WORK TO BE COMPLETED:
Turn the entries into a numbered list, starting at the line that contains "You are a GUI" and ending at the last line of the entries. Skip any blank lines and leave out the pictures.

==========

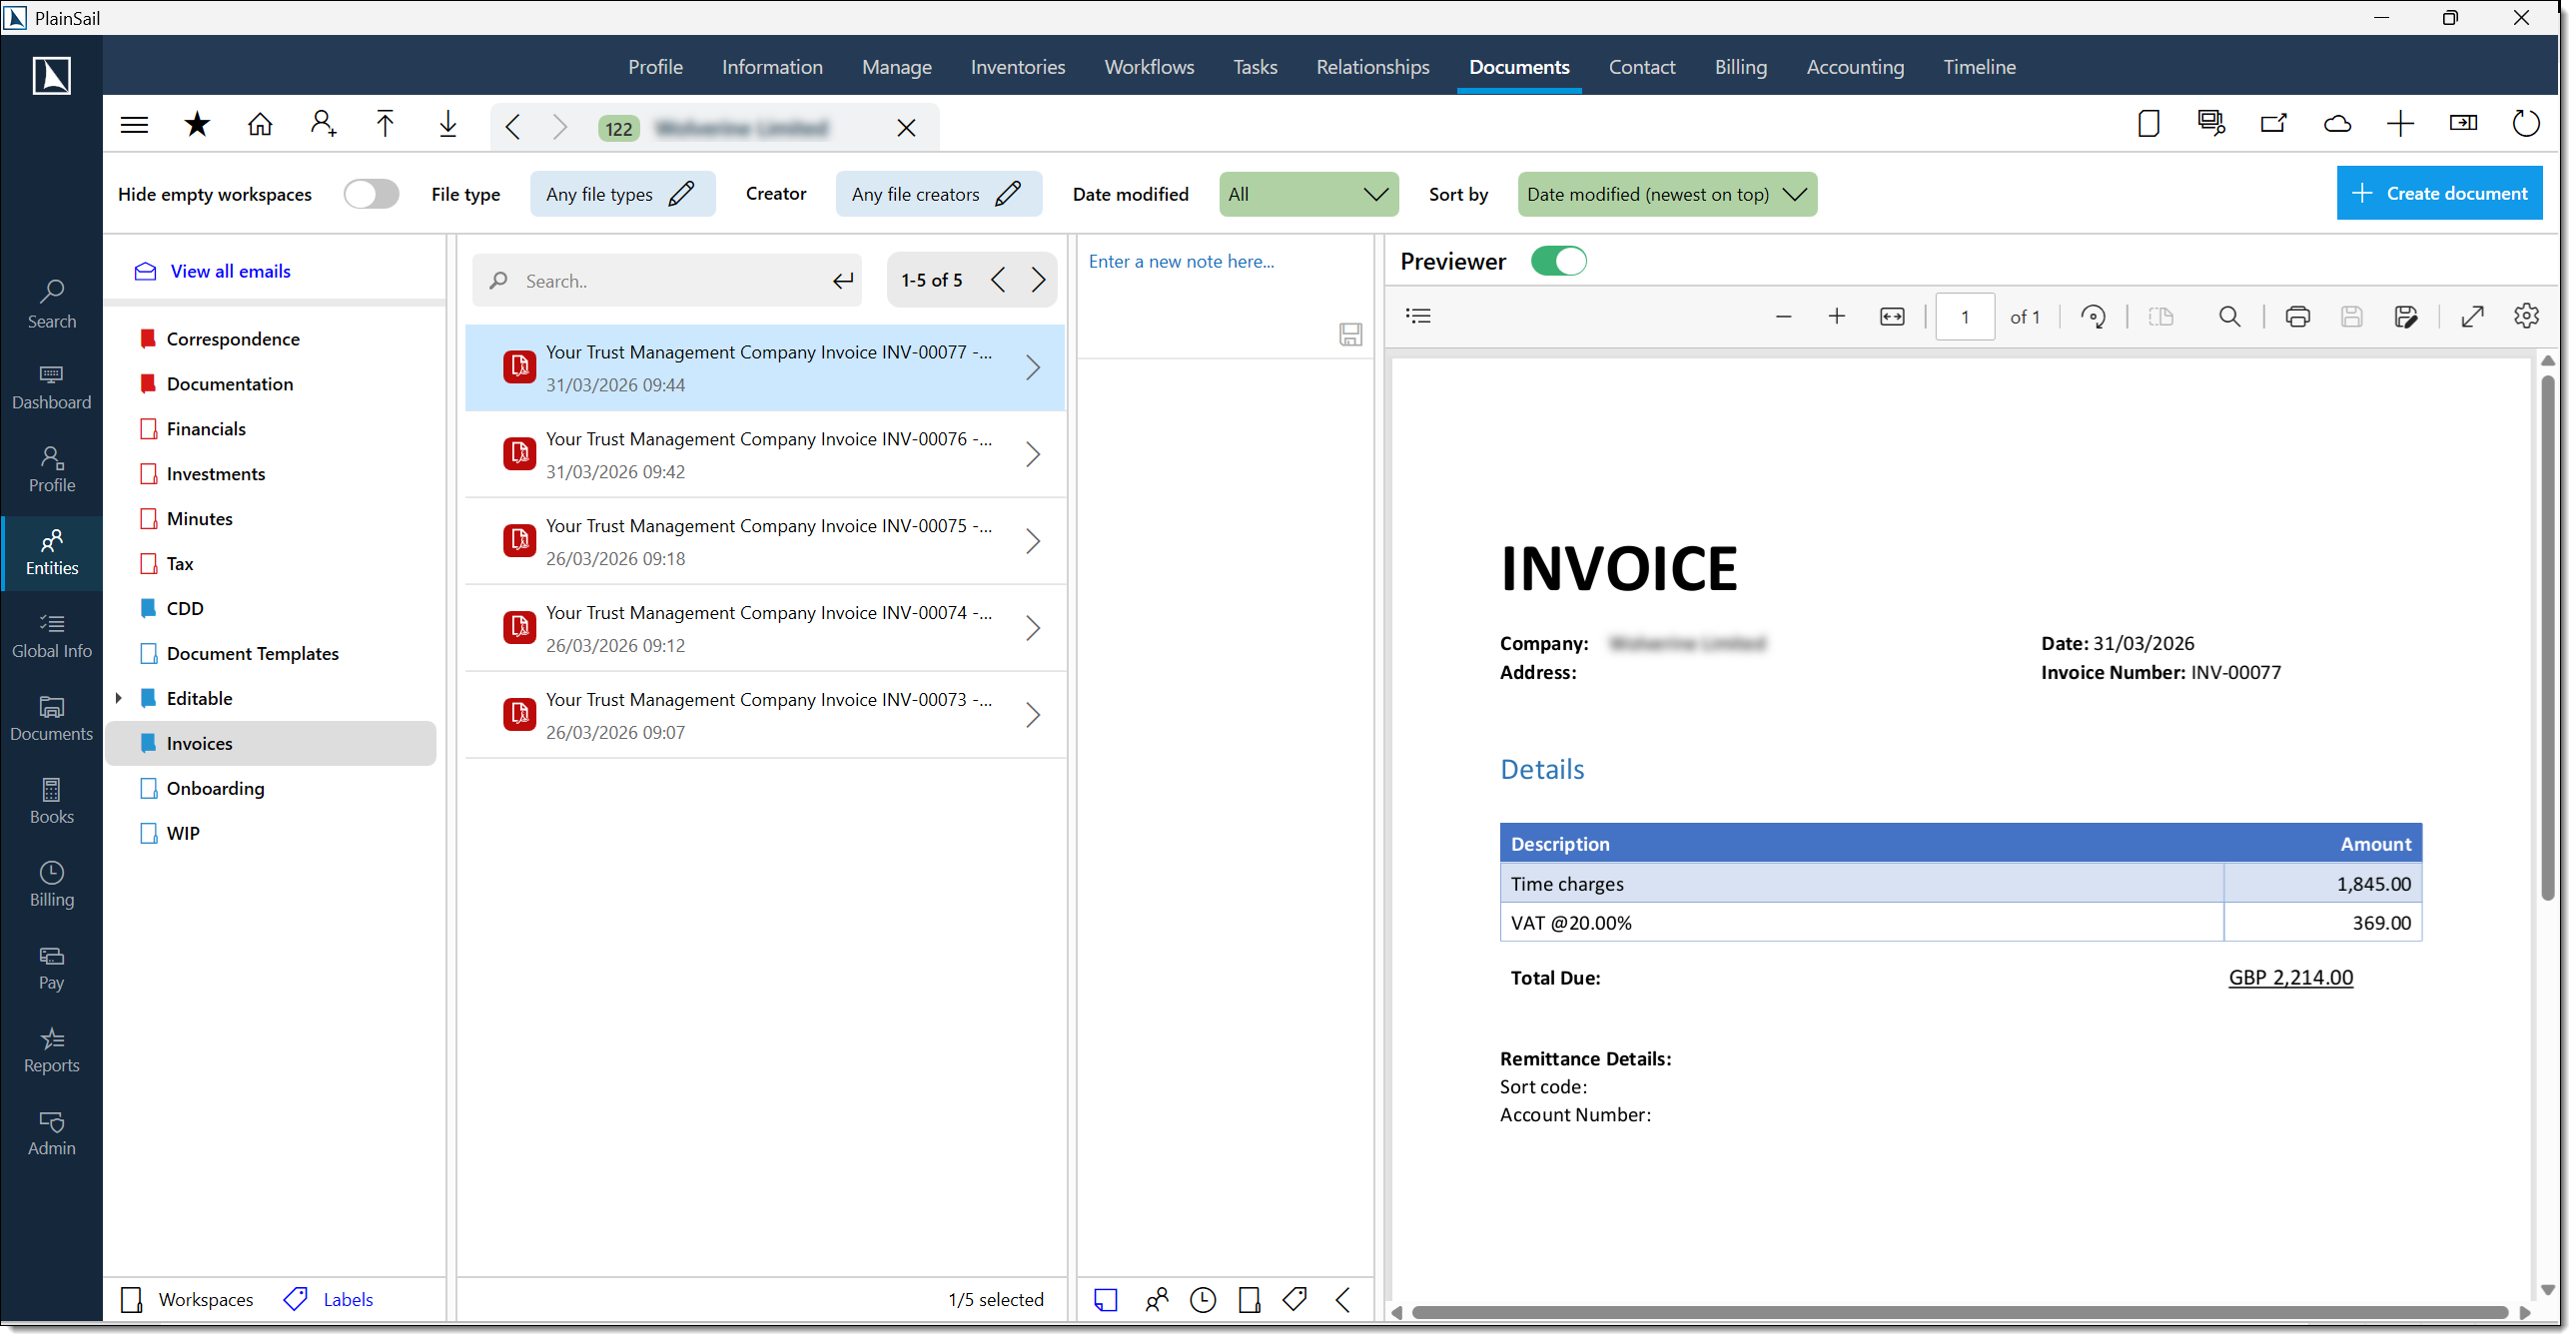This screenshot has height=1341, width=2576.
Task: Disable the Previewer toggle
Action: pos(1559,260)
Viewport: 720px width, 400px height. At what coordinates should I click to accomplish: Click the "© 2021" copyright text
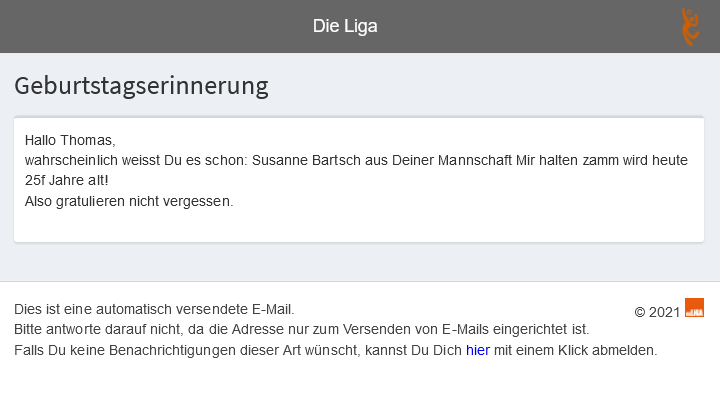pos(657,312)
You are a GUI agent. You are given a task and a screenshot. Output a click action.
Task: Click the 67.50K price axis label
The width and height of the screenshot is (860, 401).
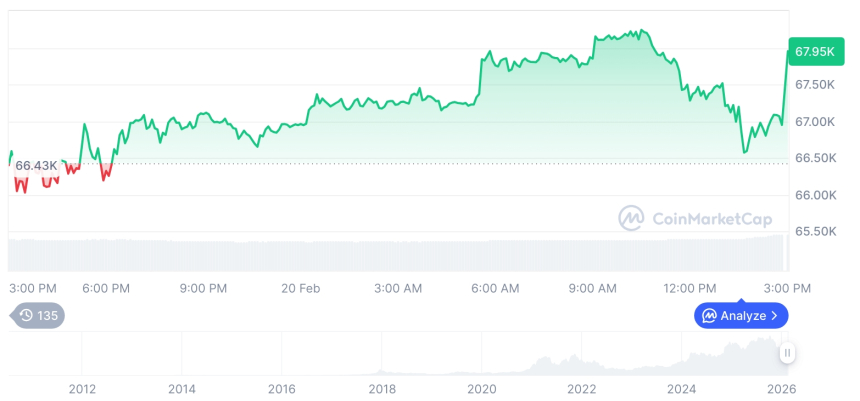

==========

SOLUTION:
1. You are a GUI agent. You are given a task and a screenshot. Output a click action.
2. Task: Click the 67.50K price axis label
3. The width and height of the screenshot is (860, 401).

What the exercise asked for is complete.